▸ Work to complete
Lines from the one with "Task: Expand more chart tabs chevron" through the end of the records, and no others, are what the answer should contain, copied exactly; please keep pictures out.

▸ Task input
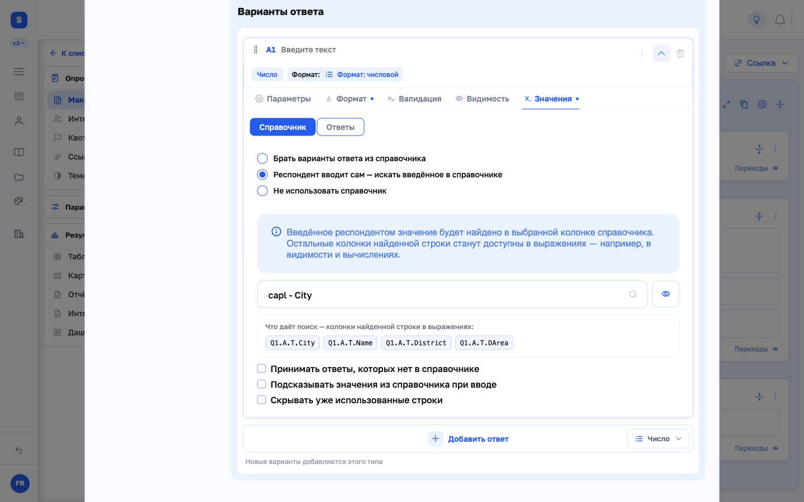804x502 pixels.
Task: Open notifications bell icon
Action: point(780,20)
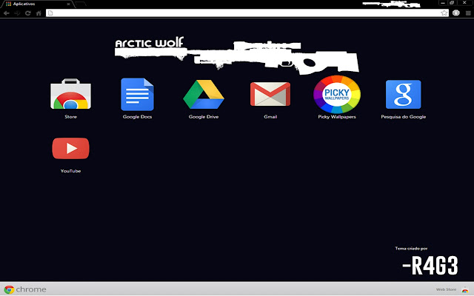Viewport: 474px width, 296px height.
Task: Reload the page with the refresh button
Action: tap(27, 13)
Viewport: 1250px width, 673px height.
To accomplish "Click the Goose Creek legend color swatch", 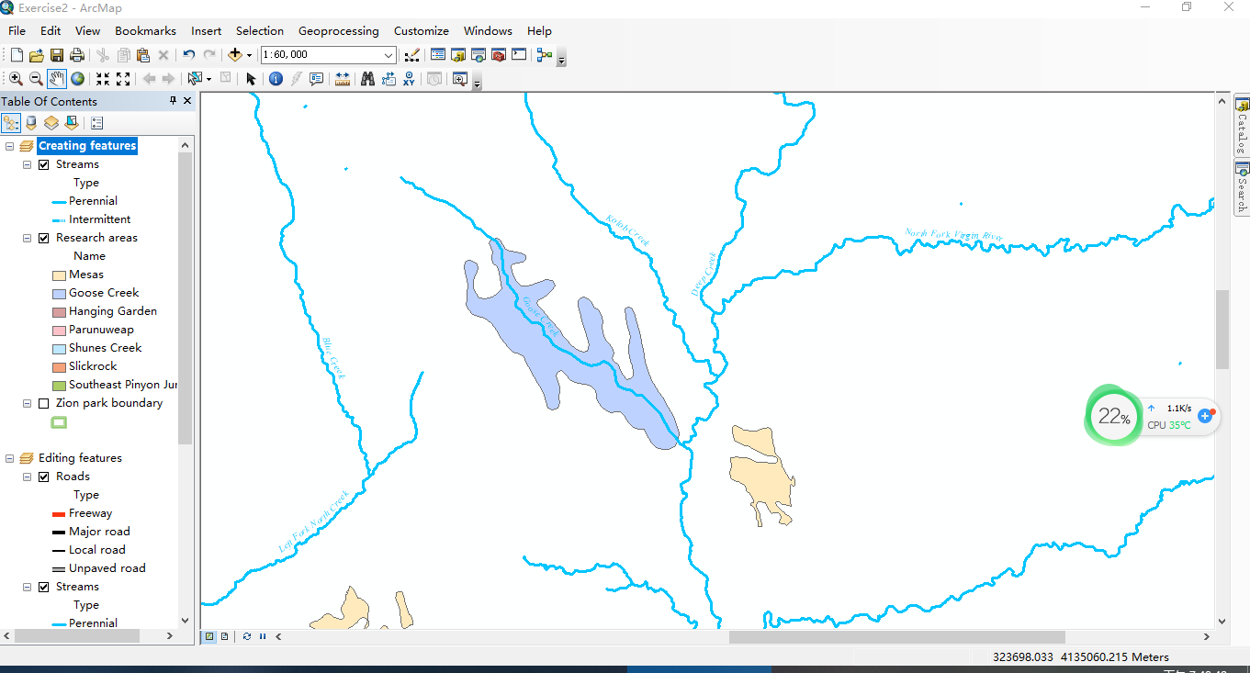I will (57, 292).
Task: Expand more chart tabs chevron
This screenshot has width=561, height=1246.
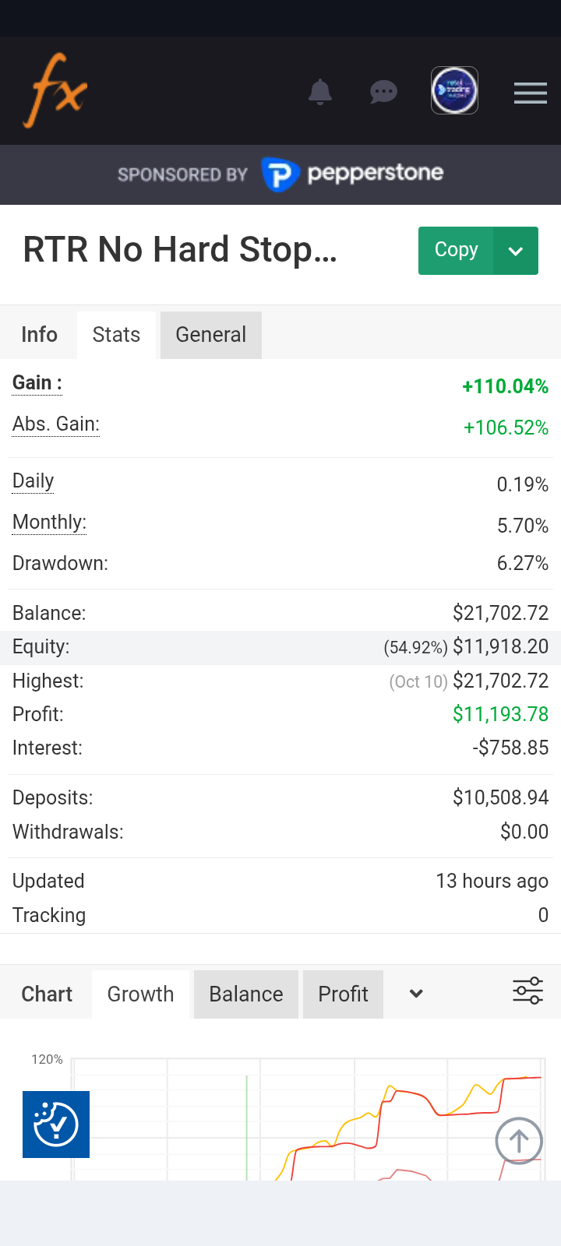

▸ Task solution
Task: Expand more chart tabs chevron
This screenshot has width=561, height=1246.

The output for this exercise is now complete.